### Your objective:
Copy every line from the material below that holds "Task".

### Available records:
- - - -

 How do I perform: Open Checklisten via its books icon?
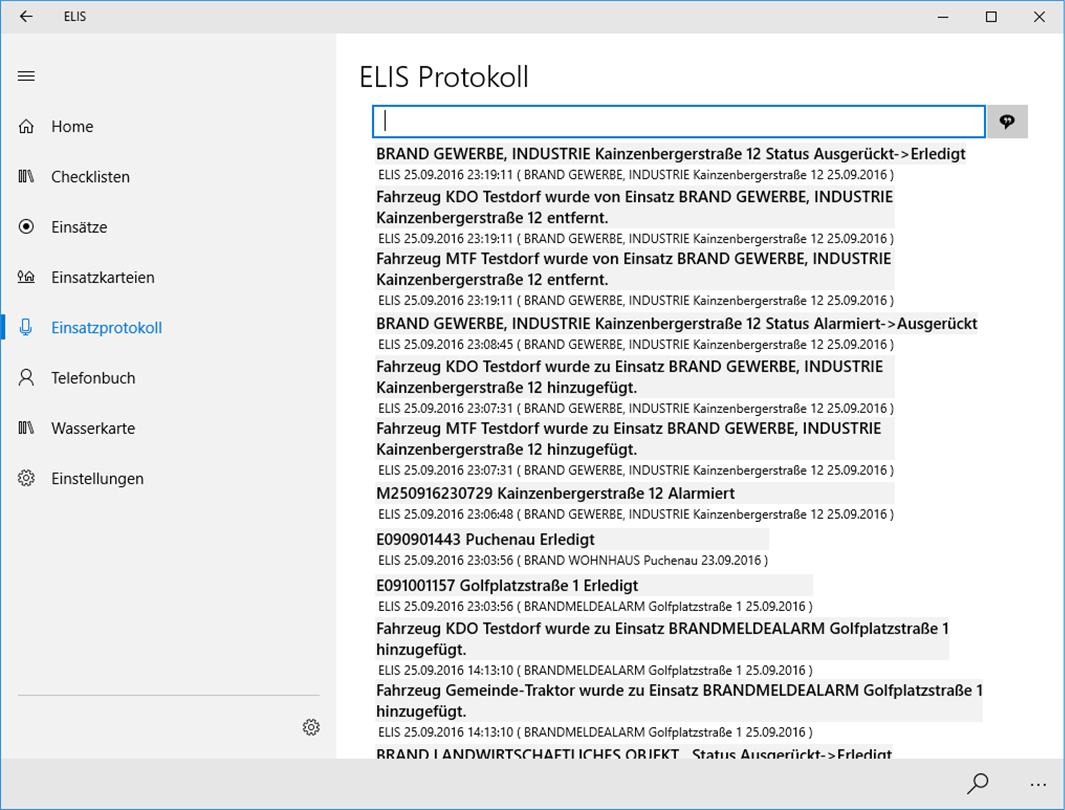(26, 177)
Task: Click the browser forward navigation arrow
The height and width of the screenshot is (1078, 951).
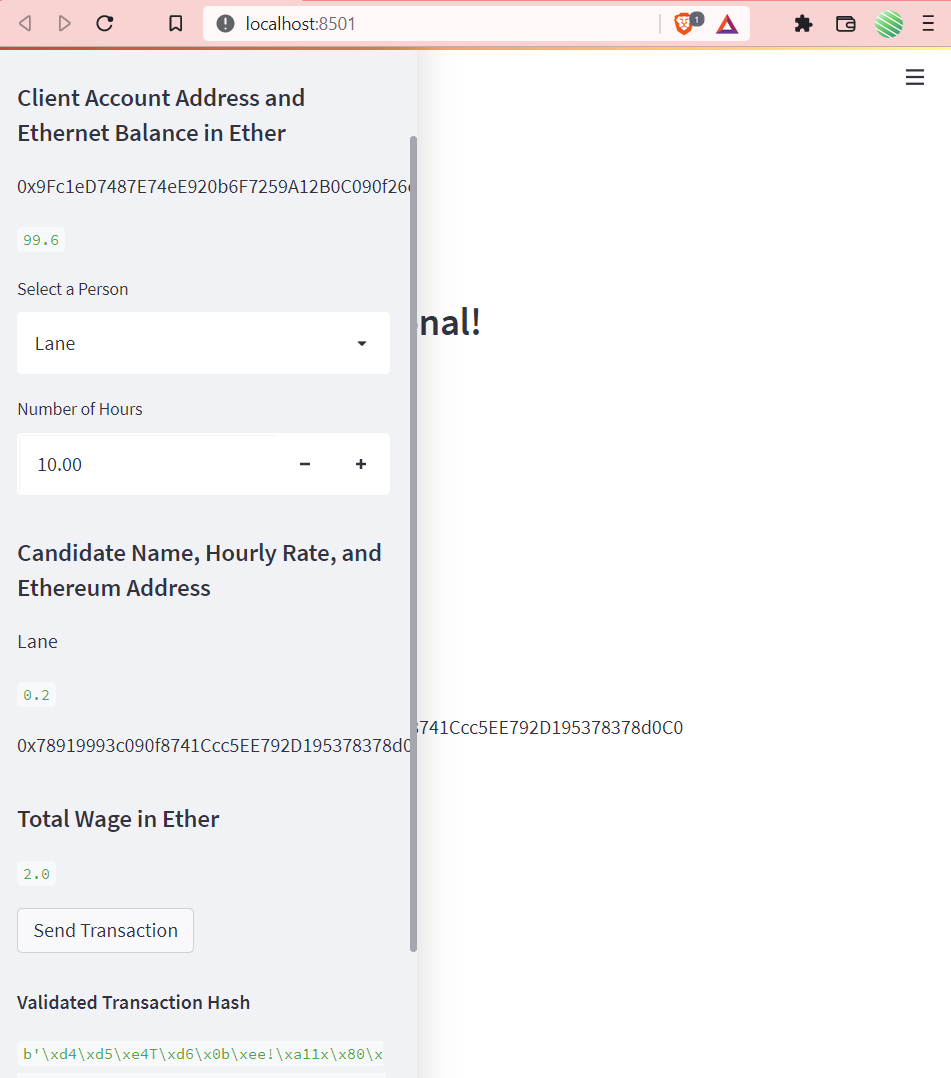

- - - -

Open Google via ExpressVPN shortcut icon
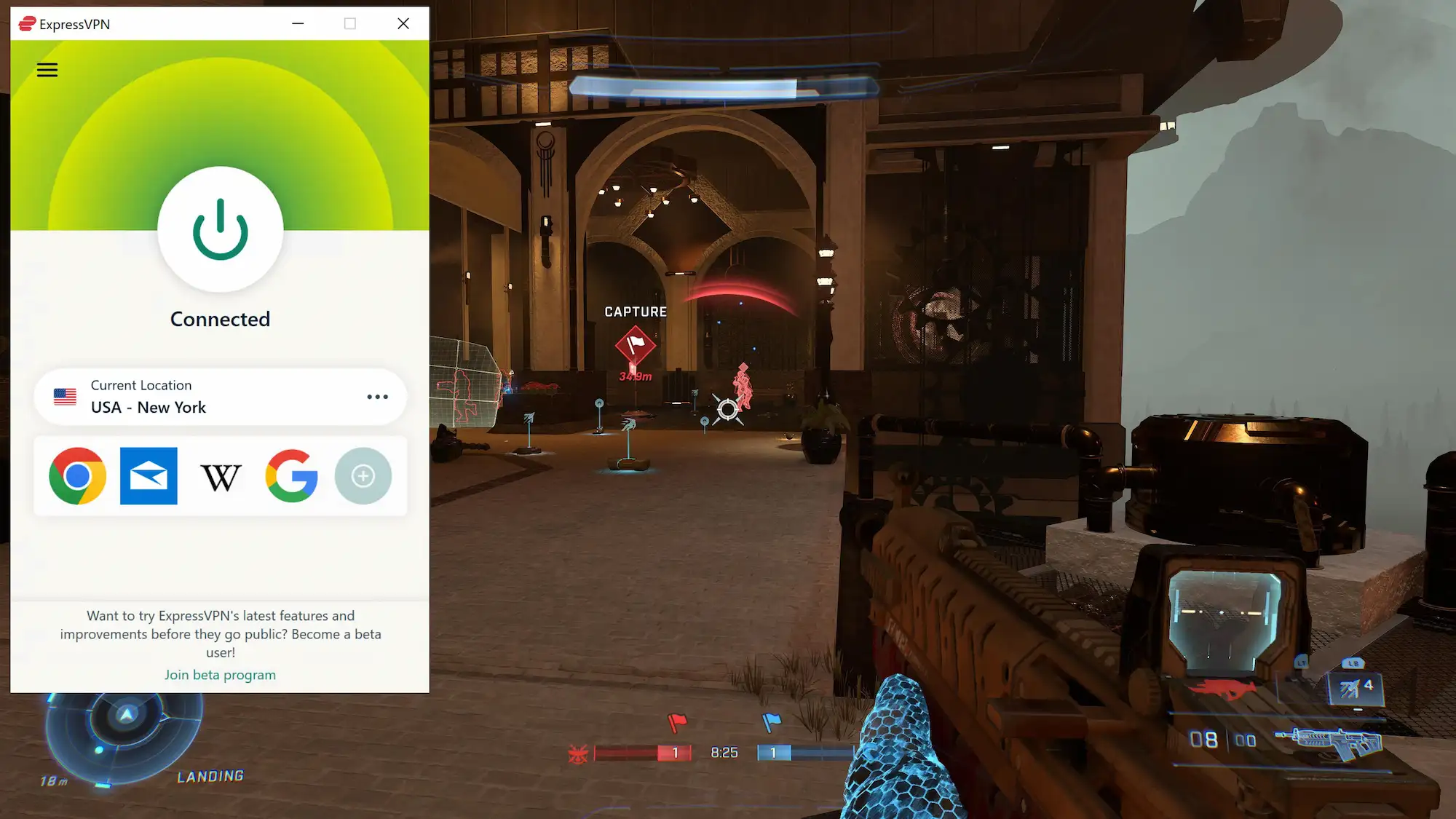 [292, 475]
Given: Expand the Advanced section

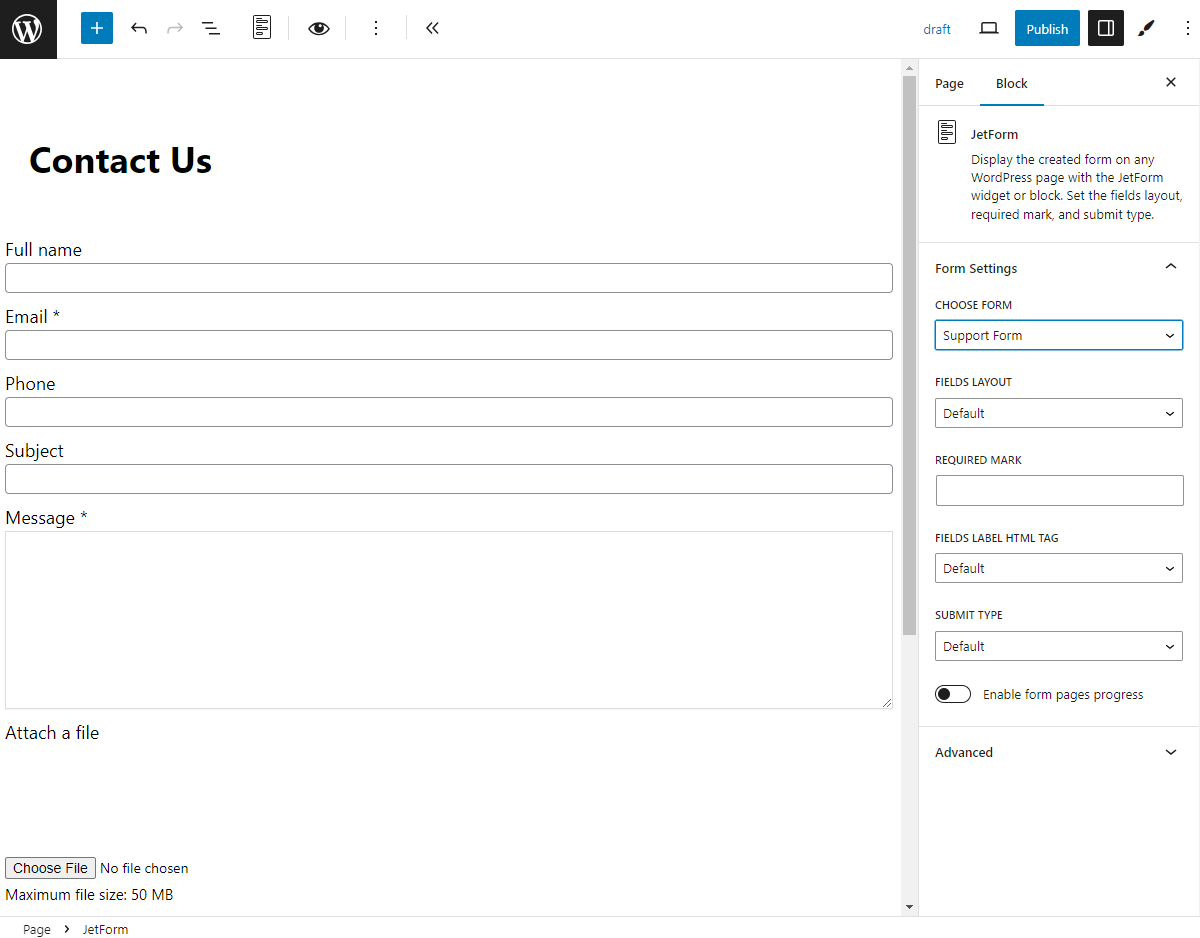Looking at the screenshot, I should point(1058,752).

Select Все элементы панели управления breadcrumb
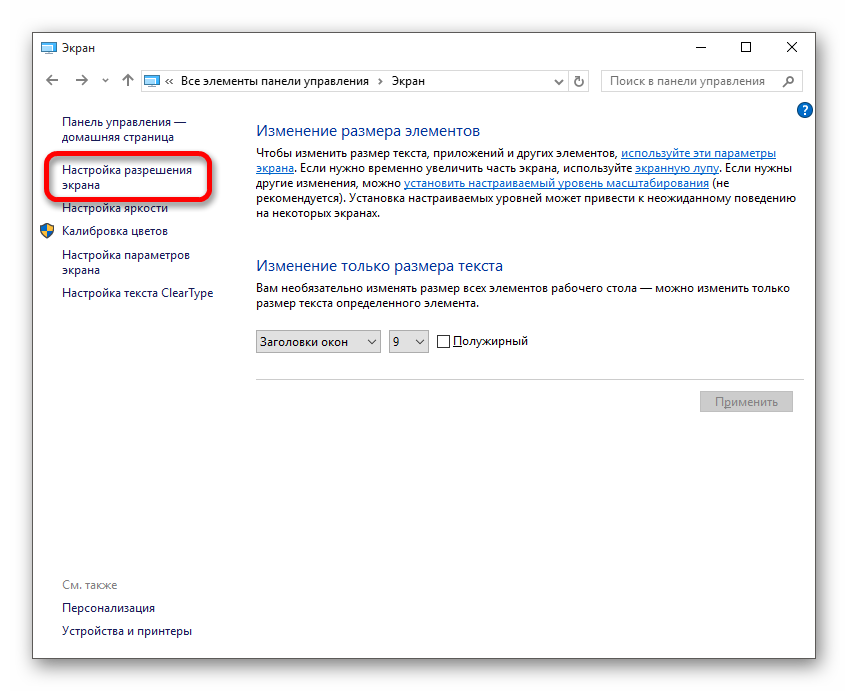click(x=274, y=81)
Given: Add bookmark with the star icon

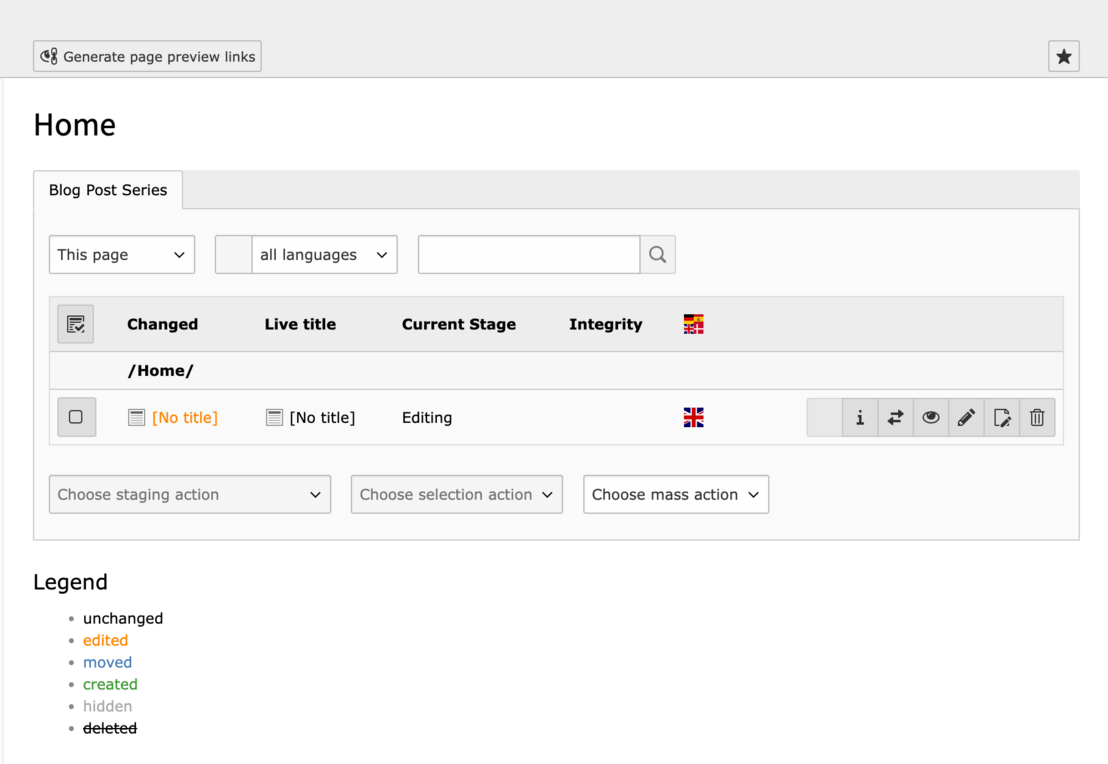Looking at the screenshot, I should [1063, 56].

- - - -

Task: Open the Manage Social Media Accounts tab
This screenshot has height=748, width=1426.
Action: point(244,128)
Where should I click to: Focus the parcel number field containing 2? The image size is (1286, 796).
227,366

- - - -

### Answer to the problem:
Task: Click the browser forward navigation arrow
Task: Open the Manage Social Media Accounts tab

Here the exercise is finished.